IDG News Service caught up with Becker by phone Wednesday as he took a quick break from demonstrating Scyld clustering software at the show. What follows is an edited transcript of the interview.
What are your thoughts on how Linux has developed? Symantec and other vendors at the show have been talking about Linux entering a golden age in terms of adoption by enterprises, do you agree?
Linux has evolved tremendously. When I started with Linux as an end user, there were probably a few hundred users, and that's probably an overestimation. I quickly became a developer because Linux didn't have reasonable networking and soon afterwards it needed networking. Linux has fulfilled the promise of Unix, going from [running on] a wristwatch to the fastest [high-end] machine.
Linux is state of the art in most cases, but [being] state of the art isn't good enough. There are many holes in what Linux does, there are still many opportunities [for developers.] Not everything has been done. Five years ago, Linus [Torvalds, the creator of Linux] said the basics had been done and all the interesting things [to be done] would be at the application level. That has turned out not to be the case.
[There's work to be done in] the storage and file systems areas which are changing very quickly.
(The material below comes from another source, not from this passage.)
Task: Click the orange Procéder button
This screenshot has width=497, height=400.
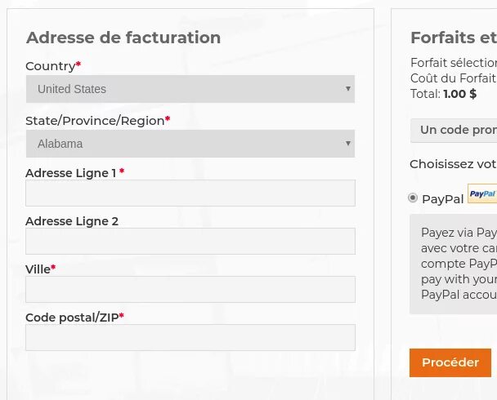Action: tap(450, 362)
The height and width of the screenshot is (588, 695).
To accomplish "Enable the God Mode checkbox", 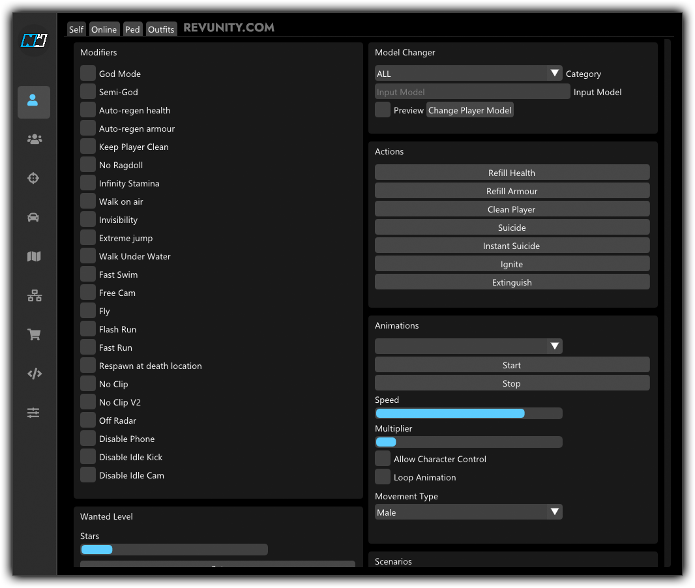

Linux clearly needs a general purpose and easily usable network attached storage. iSCSI is a rapidly evolving technology and within the next year or two, we should see some products or implementations you wouldn't call 'clusters,' but enterprisewide storage shared across multiple systems. There's not a name for it yet.
There's also evolution going on inside the Linux kernel, evolving the VFS (virtual file system) layer. Linux isn't behind any [other operating] systems, it's just that there's a lot of development going on there.
What about grids? They seem to be a major focus at LinuxWorld, although often in terms of vendors trying to target customers leery of the associated complexity they perceive around grids.
Grid tools have been primarily developed on Linux, so that's their platform of choice. A grid implementation is much more difficult than clustering. You need to develop a whole new infrastructure, and then deploy and update it in ways that are usable. It's at least as difficult as deploying a network protocol. Look at IPV6, we're not even halfway there to deploying it.